In der .h ist die Schnittstelle zur Bibliothek definiert (d.h. welche 
Funktionen gibt es, wie werden sie aufgerufen). Die benutzt der 
Compiler, um den passenden Aufrufcode zu generieren.

Die .so ist ein shared object und enthält den fertigen Binärcode, der 
aber noch nicht vollständig gelinkt ist.

Mirco G. schrieb:
> Da Du es als Binary bezeichnet hast nehme ich mal an das
> die .so schon compilierte Teilfunktionen enthält.

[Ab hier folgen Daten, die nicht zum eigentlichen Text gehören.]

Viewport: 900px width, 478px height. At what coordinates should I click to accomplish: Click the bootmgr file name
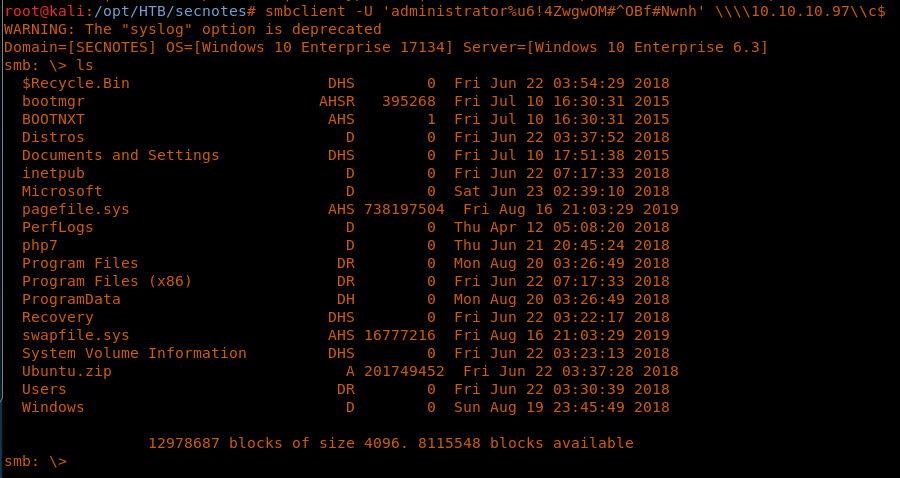(53, 101)
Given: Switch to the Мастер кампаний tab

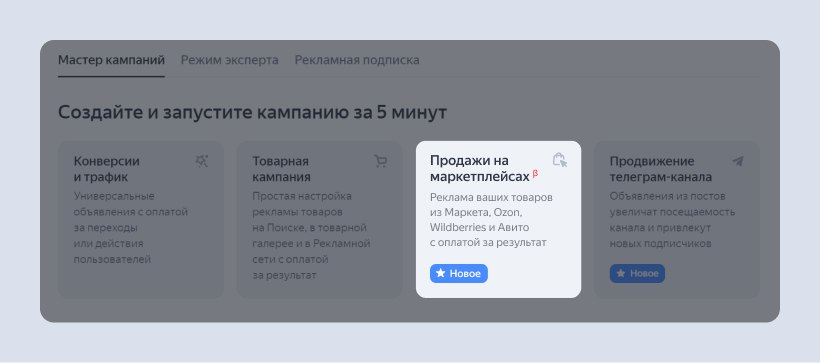Looking at the screenshot, I should (111, 60).
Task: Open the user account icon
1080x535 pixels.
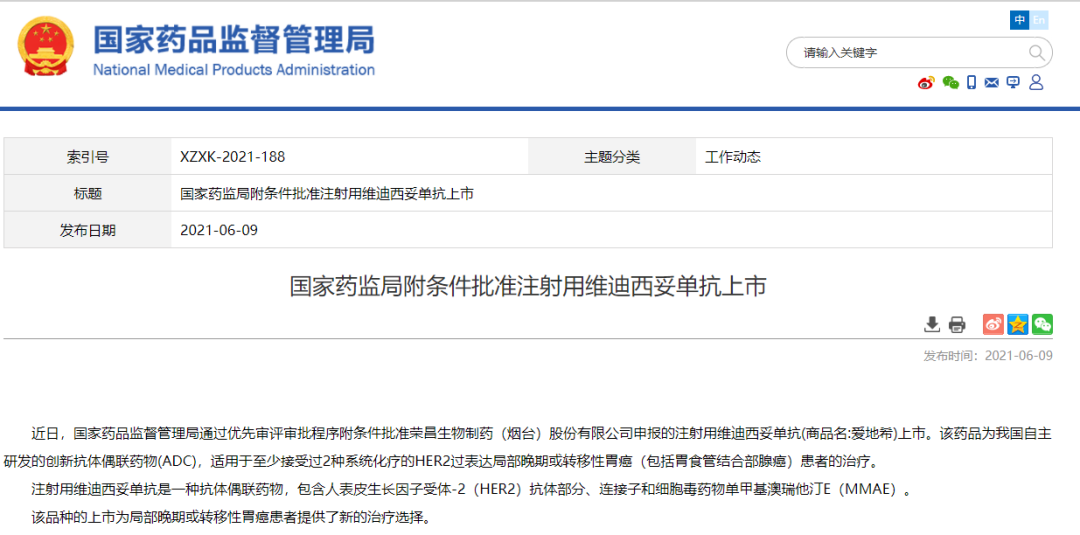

Das ist alles schon vollständig fertig compiliert (zumindest die 
Funktionen, die da drin sind). Da sind nur zusätzliche Informationen 
drin, die man braucht, um die Datei in den Speicher eines anderen 
Programmes laden zu können.

Mirco G. schrieb:
> Vorcompiliert wird vermutlich damit das compilieren auf einem RPi nicht
> so lange dauert? Ansonsten sehe ich darin nämlich keinen Sinn :D.

Nein, das ist aber ein nützlicher Effekt. Eine shared library (im 
Gegensatz zu einer static library) bleibt im Dateisystem immer 
getrennt vom eigentlichen Programm. Wenn du das Programm startest, lädt 
der dynamische Linker (ld.so) alle benötigten .so-Dateien in den 
Speicher und passt alle Funktionsaufrufe des Programms so an, dass die 
auf die richtigen Adressen zeigen.

Das heißt, dass (a) mehrere Programme die gleiche Datei nutzen können, 
was Plattenplatz spart; (b) mehrere Programme die gleiche Datei im RAM 
nutzen können (zumindest den readonly-Anteil, also v.a. Code), das spart 
RAM; (c) du die Bibliothek getrennt vom Programm aktualisieren kannst.

Der dritte Punkt ist interessant, denn damit kannst du einerseits für 
jeden Raspberry Pi eine spezielle Bibliothek anbieten, ohne dein 
Programm ändern zu müssen - andererseits brauchst du, wenn die 
Bibliothek einen Fehler weniger hat, dein Programm nicht neu zu linken.

Unter Windows gibt es das gleiche Konzept und heißt dort DLL.

Mirco G. schrieb:
> Warum muss ich jetzt aber nochmal gesondert linken?

In deinem Programm steht drin, welche .so-Dateien nötig sind, welche 
Funktionen daraus benutzt werden, und wo die Datei zu finden ist. Diese 
Informationen benutzt ld.so, um das Programm zu starten.

(Stark vereinfacht, das ganze.)

von Mirco G. (mirco432)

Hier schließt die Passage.